# [Testo dell'esercizio]

Quest'ultima condizione è caratterizzata dalla deposizione di calcio e fosforo nel parenchima renale, che può aumentare significativamente il rischio di insufficienza renale. Un altro effetto riguarda lo scheletro: “Il paratormone è responsabile per il rinnovamento dello scheletro, che è una struttura dinamica che ha bisogno di rinnovarsi, come la cute,” chiarisce lo specialista. “In assenza di paratormone, queste capacità di rinnovamento si riducono moltissimo e l'osso tende ad essere ipermaturo, accumulando piccole lesioni che non vengono rinnovate.”
A queste complicanze si aggiungono anche problematiche cardiache, un aumentato rischio di depressione e di mortalità.
LE TERAPIE CONVENZIONALI E I LORO LIMITI
Ad oggi, il trattamento standard dell'ipoparatiroidismo si basa sulla cosiddetta terapia convenzionale: supplementazione di calcio e vitamina D attiva. “Il problema è che con questa terapia si cerca di tamponare qualcosa, ma non si va alla radice del problema,” sottolinea il Prof. Palermo.
Facendo un paragone con altre condizioni endocrine, il professore evidenzia: “Quando la tiroide funziona poco, somministro l'ormone tiroideo. Nel caso dell'ipoparatiroidismo ho poco paratormone ma non somministro il paratormone, bensì il calcio che il paratormone dovrebbe aiutarmi a riassorbire.” Questo approccio presenta diversi limiti: “Questa terapia non solo non riesce a mimare le azioni fisiologiche del paratormone, ma a lungo termine può essa stessa diventare causa di complicanze,” spiega lo specialista. “Tutto questo calcio che assumiamo per via orale tende a non essere adeguatamente localizzato nelle zone dove serve, viene inappropriatamente perso con le urine e tende ad accumularsi nei reni, causando, per esempio, problemi di calcolosi renale.”

# [Esercizi]
1) Trascrivi il passo del testo sull'ipoparatiroidismo da "LE TERAPIE CONVENZIONALI" fino a "il Prof. Palermo.".
2) Per favore, traduci in inglese questa frase del testo sull'ipoparatiroidismo: "A queste complicanze si aggiungono anche problematiche cardiache, un aumentato rischio di depressione e di mortalità."
Il materiale riportato più avanti è indipendente dal testo.

(Elementi memorizzati)
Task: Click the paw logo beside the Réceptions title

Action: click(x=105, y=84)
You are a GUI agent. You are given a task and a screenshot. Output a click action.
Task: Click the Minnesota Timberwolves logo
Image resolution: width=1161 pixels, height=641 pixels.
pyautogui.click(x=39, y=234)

# [Soluzioni per esercizio]
1)
LE TERAPIE CONVENZIONALI E I LORO LIMITI
Ad oggi, il trattamento standard dell'ipoparatiroidismo si basa sulla cosiddetta terapia convenzionale: supplementazione di calcio e vitamina D attiva. “Il problema è che con questa terapia si cerca di tamponare qualcosa, ma non si va alla radice del problema,” sottolinea il Prof. Palermo.

2) These complications are also accompanied by heart problems and an increased risk of depression and mortality.